- _DIRECTIONS_
Could you copy each line of the listing that holds "Seidenstrasse"?
"""
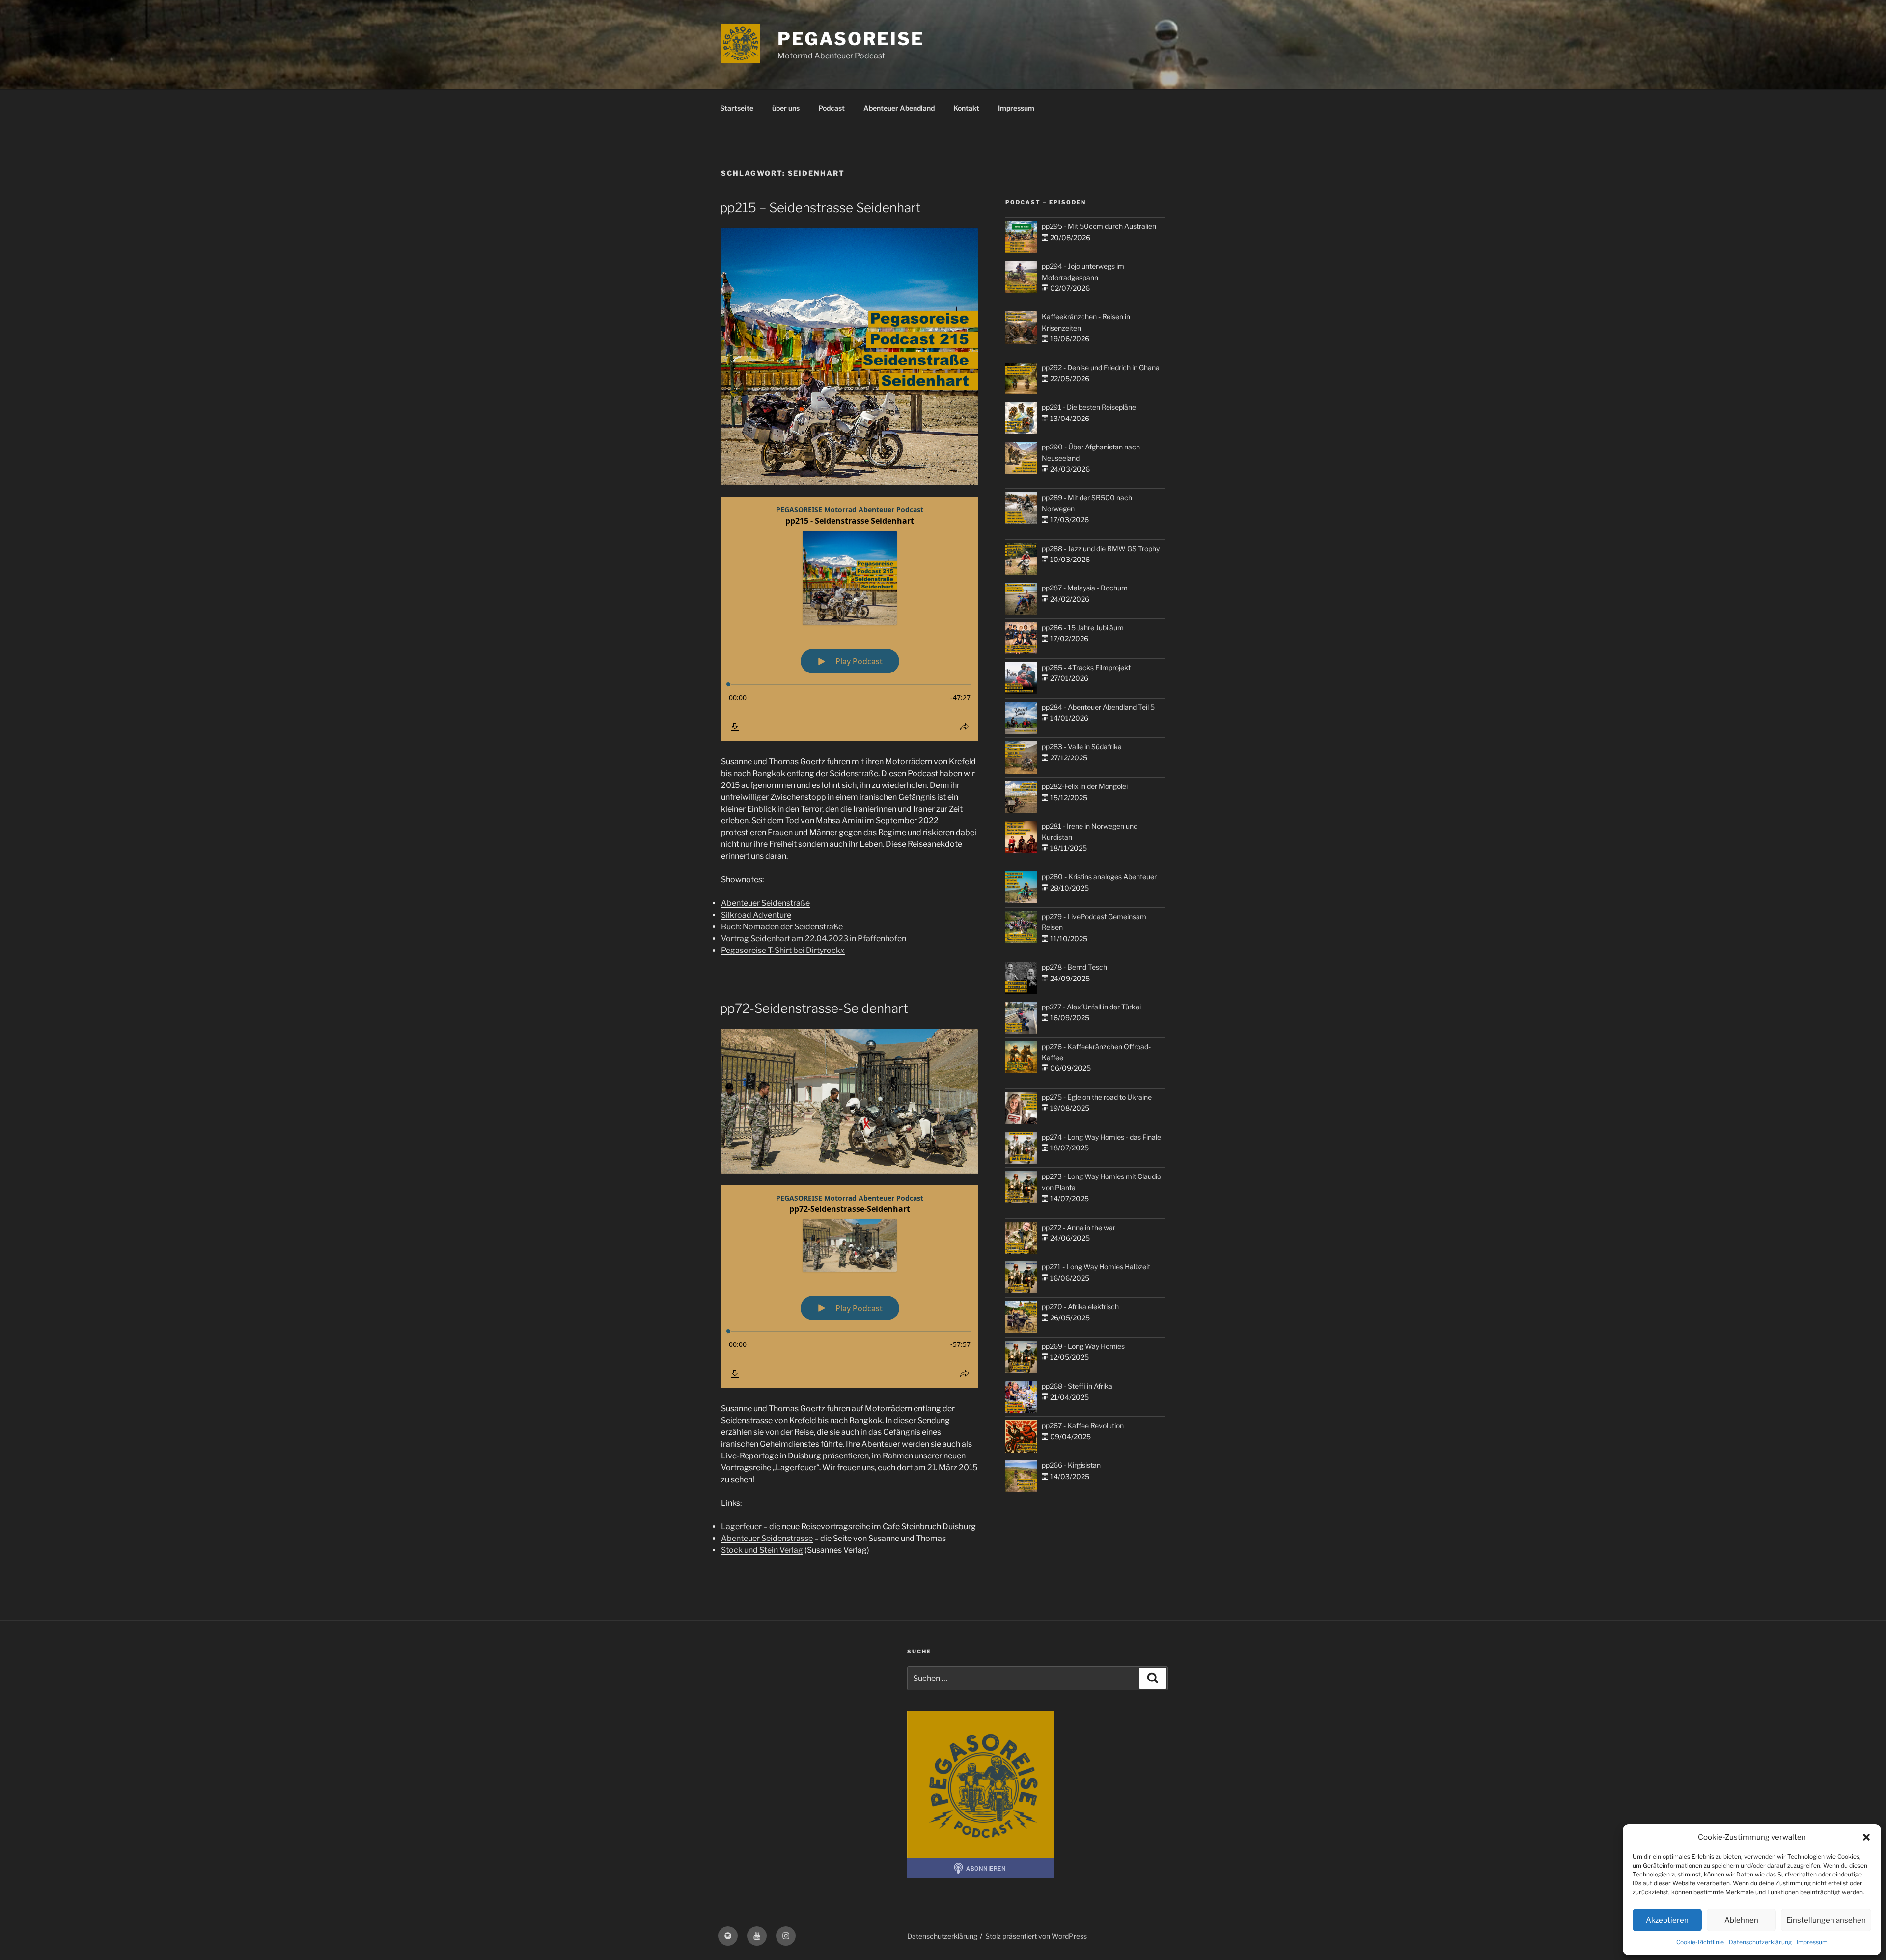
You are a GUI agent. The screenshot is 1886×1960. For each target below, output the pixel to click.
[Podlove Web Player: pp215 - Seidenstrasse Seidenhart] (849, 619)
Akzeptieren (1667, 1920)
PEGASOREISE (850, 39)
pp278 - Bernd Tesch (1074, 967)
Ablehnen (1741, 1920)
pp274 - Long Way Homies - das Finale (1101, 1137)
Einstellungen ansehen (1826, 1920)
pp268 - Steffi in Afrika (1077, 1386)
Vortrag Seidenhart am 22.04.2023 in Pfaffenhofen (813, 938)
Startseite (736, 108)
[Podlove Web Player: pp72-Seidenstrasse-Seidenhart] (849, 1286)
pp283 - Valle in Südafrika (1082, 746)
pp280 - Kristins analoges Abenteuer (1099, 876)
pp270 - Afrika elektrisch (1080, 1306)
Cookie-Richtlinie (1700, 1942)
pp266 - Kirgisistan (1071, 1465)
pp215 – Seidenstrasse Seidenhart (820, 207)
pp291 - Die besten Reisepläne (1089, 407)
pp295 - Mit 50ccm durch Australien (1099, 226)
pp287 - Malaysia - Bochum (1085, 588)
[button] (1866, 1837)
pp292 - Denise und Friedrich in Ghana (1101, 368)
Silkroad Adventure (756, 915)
"""
"""
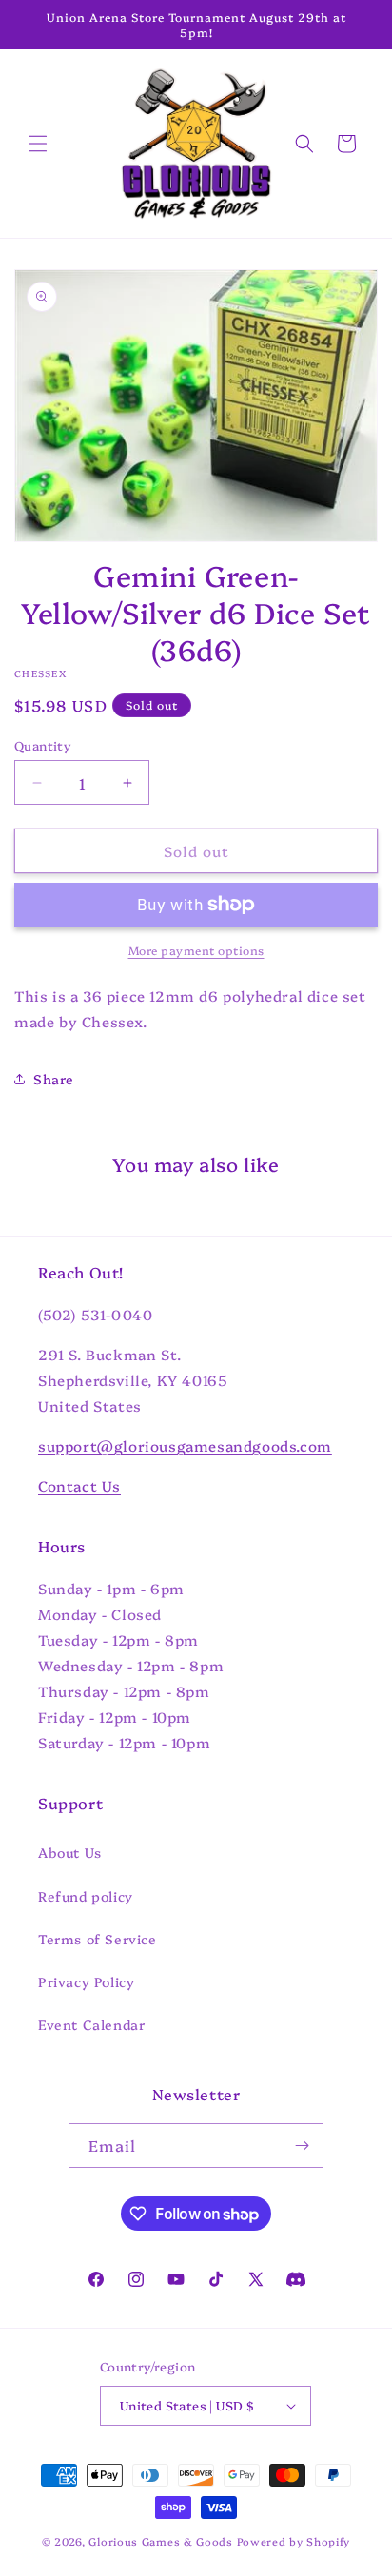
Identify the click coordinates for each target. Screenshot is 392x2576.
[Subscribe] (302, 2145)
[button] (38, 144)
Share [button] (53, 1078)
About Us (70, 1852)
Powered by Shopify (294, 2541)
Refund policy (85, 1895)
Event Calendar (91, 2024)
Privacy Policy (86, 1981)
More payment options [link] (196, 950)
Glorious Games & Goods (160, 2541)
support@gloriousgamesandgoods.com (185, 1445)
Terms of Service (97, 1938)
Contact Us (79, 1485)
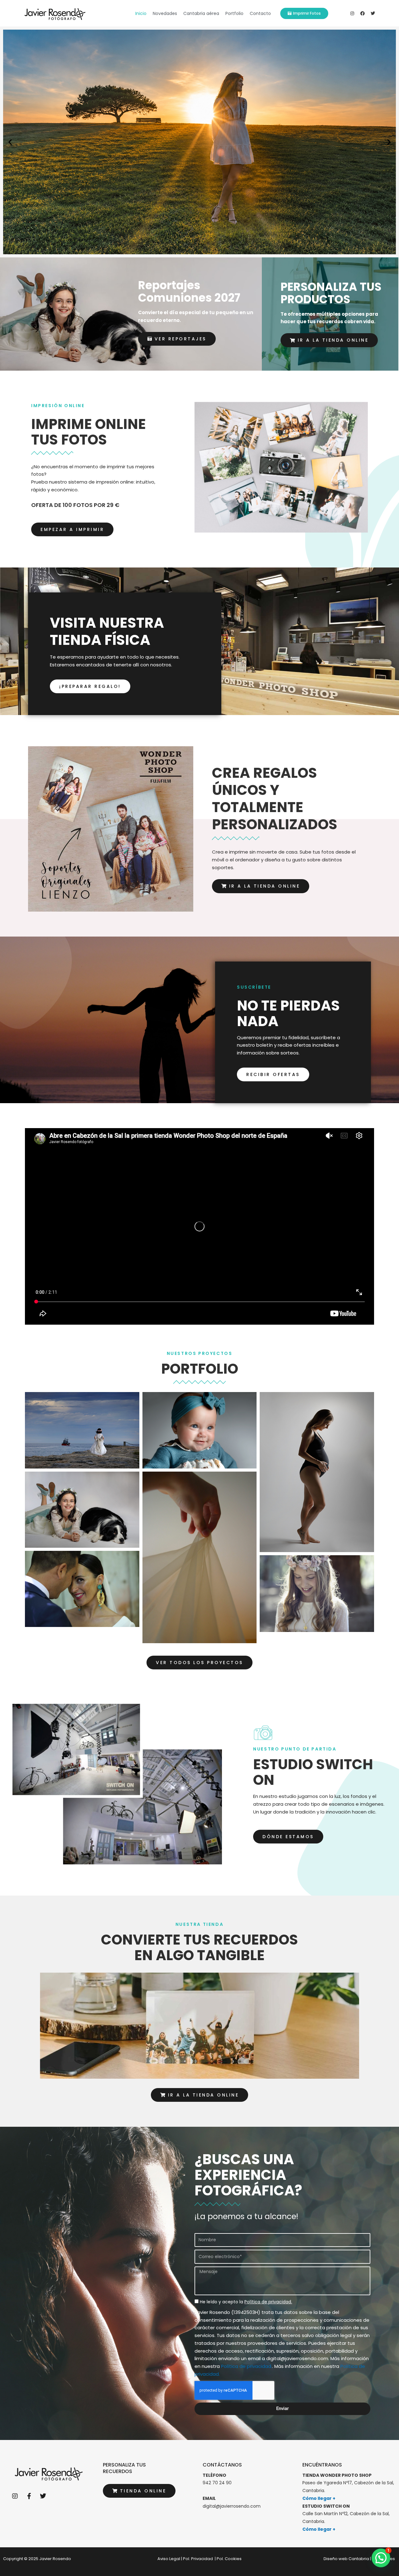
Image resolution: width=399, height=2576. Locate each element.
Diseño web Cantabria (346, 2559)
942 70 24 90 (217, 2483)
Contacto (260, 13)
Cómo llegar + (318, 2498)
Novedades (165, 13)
"""
- _TASK OUTPUT_
[Podlove Web Player: pp215 - Seidenstrasse Seidenhart] (849, 619)
[Podlove Web Player: pp72-Seidenstrasse-Seidenhart] (849, 1286)
pp215 – Seidenstrasse Seidenhart (820, 207)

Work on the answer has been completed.